Record list:
===

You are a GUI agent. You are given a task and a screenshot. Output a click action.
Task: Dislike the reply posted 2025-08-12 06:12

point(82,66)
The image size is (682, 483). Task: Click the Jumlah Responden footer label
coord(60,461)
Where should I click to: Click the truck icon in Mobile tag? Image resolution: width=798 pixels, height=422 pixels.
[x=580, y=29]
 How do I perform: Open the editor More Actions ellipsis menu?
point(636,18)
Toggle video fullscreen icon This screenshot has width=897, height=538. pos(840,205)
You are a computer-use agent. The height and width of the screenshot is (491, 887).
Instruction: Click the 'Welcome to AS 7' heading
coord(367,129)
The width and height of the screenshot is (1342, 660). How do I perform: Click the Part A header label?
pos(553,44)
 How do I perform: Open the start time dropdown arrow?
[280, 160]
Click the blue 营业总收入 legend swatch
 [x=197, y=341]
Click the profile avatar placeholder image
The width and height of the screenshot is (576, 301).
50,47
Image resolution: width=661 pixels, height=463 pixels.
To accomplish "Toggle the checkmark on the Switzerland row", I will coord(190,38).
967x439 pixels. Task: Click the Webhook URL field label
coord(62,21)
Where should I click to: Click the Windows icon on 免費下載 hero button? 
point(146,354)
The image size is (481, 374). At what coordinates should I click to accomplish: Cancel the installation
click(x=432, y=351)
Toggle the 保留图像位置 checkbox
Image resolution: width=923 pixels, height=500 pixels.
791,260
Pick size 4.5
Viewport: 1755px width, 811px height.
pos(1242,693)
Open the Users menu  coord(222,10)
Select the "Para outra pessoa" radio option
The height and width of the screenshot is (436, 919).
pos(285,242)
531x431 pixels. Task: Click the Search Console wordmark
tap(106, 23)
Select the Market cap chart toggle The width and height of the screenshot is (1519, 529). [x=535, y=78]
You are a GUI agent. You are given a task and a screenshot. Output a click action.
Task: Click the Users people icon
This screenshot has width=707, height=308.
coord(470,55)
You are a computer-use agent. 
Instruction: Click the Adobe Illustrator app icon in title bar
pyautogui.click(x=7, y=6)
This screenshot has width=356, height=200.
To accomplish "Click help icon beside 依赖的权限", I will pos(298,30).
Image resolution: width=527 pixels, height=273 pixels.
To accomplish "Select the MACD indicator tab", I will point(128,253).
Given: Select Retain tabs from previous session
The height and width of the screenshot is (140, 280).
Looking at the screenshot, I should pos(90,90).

===

Instruction: Format the lines from the one containing "531x431 pixels. Task: Click" up to and including the one containing "Select the Market" as a JSON list of strings, with one string per line and blank lines omitted.

Response to the task:
[
  "531x431 pixels. Task: Click the Search Console wordmark",
  "tap(106, 23)",
  "Select the Market cap chart toggle The width and height of the screenshot is (1519, 529). [x=535, y=78]"
]